Her grip on my hand tightens. A silent invitation to continue.

I gather all my courage and say, “He put his arm out, trying to… you know. To save my mother and… and me. But it didn’t do any good. They took the impact head-on.”

“Oh, Sebastian.”

Her voice is so soft, and normally I would love to hear her speak with such tenderness, but right now, it might make me fucking cry. She doesn’t say she’s sorry, or try to placate me, or any of the things other people have done when they’ve heard this story. She just keeps looking at me, stroking my knuckles. Letting me set the pace of our conversation. I could stop here, and she’d roll with it.

But I keep going. I’ve never felt the urge to share all the details of this story with anyone, but it feels important, somehow, that I get to the end. I want her to know it. I trust her with it. With each stroke of her thumb against my skin, my panic fades a little more.

“So sometimes I just… dream of it again. I’m trapped in the backseat, and people I love die in front of me, and there’s nothing I can do but watch.”

I bite the inside of my cheek, staring at the hazy outline of our evening together: the empty tray that we’d eaten the pasta from, my beer bottle and her bourbon glass. My laptop, decorated with an OBX sticker, on my nightstand next to the Anthony Bourdain memoir I’m reading. After the mess with the photographer earlier, my evening ended up being perfect—because any time spent with Mia is perfect—but that didn’t matter once I fell asleep.

“I wish I could have helped them. I just froze. I don’t even think I screamed. I froze, and I stared at them, and eventually a passing car called in the accident. I didn’t even think to find one of their cell phones.”

“You were just a kid,” she says. “No one expected you to.”

“Still.” My voice cracks on the word. “Maybe if I actually thought, I could have avoided losing them both.”

By the end of the sentence, my voice is loud enough that it echoes in the air.

I’ve thought about it ever since that moment, but I’ve never said it aloud.
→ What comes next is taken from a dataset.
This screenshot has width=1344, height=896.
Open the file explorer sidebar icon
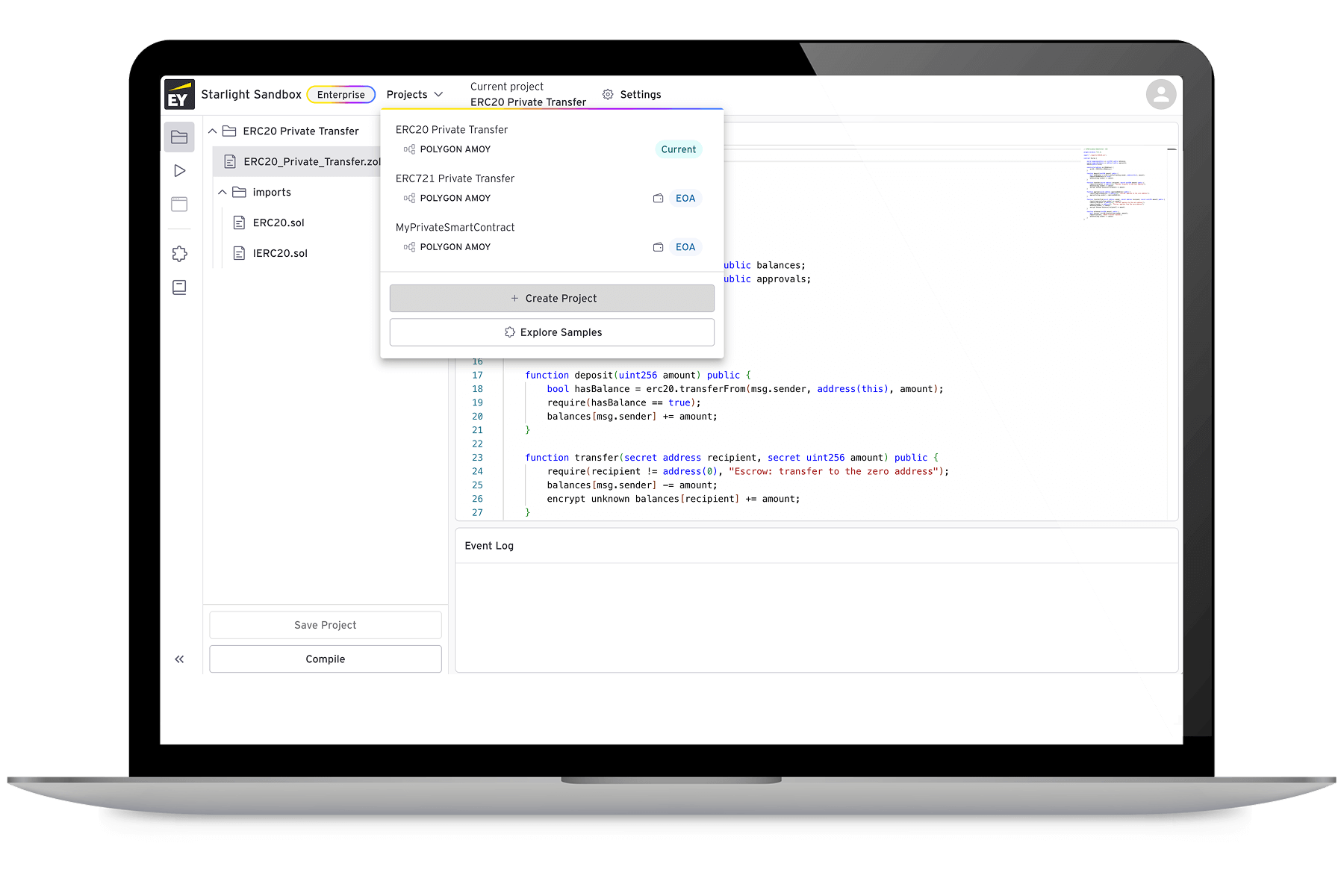click(x=179, y=137)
Most likely, nothing I could’ve done would have changed the outcome.

But I don’t know, because I didn’t act, and I lost them.

And tonight, in my fucking nightmare, I didn’t act, and I lost my family and Mia, one after the other.

She scoots closer, cupping the back of my head. Her fingers curl in my hair. When her lips press against mine, I feel a tear slip down my cheek. I squeeze my eyelids shut. I hold my breath, trying to stifle the sob that wants to work its way out of my throat.

“Breathe,” she whispers. “We’ll do it together. Hold it and count to five.”

It takes a couple tries, but I manage it. Three seconds. Four seconds. Five seconds, then a breath out.

“You’re not there,” she says. She presses another kiss to my mouth, hard enough that our teeth mash together. The sensation tethers me to her. To reality. “You’re here with me.”

She tugs on my arm until I fall back into bed with her. I end up with my head pillowed on her stomach, feeling the gentle rise and fall of it as she breathes. She runs her fingers through my hair. More quiet, ordinary comfort. It feels like we’re in a little bubble, separate from the rest of the world. It’s warm and safe in here, and memories are just memories, no matter how much they try to snap and bite.

Usually, after a nightmare, I stay awake the rest of the night, but my eyelids are heavy, and at least tonight, I don’t have to face it alone.

Sleep comes again, and this time, it’s deep and dreamless.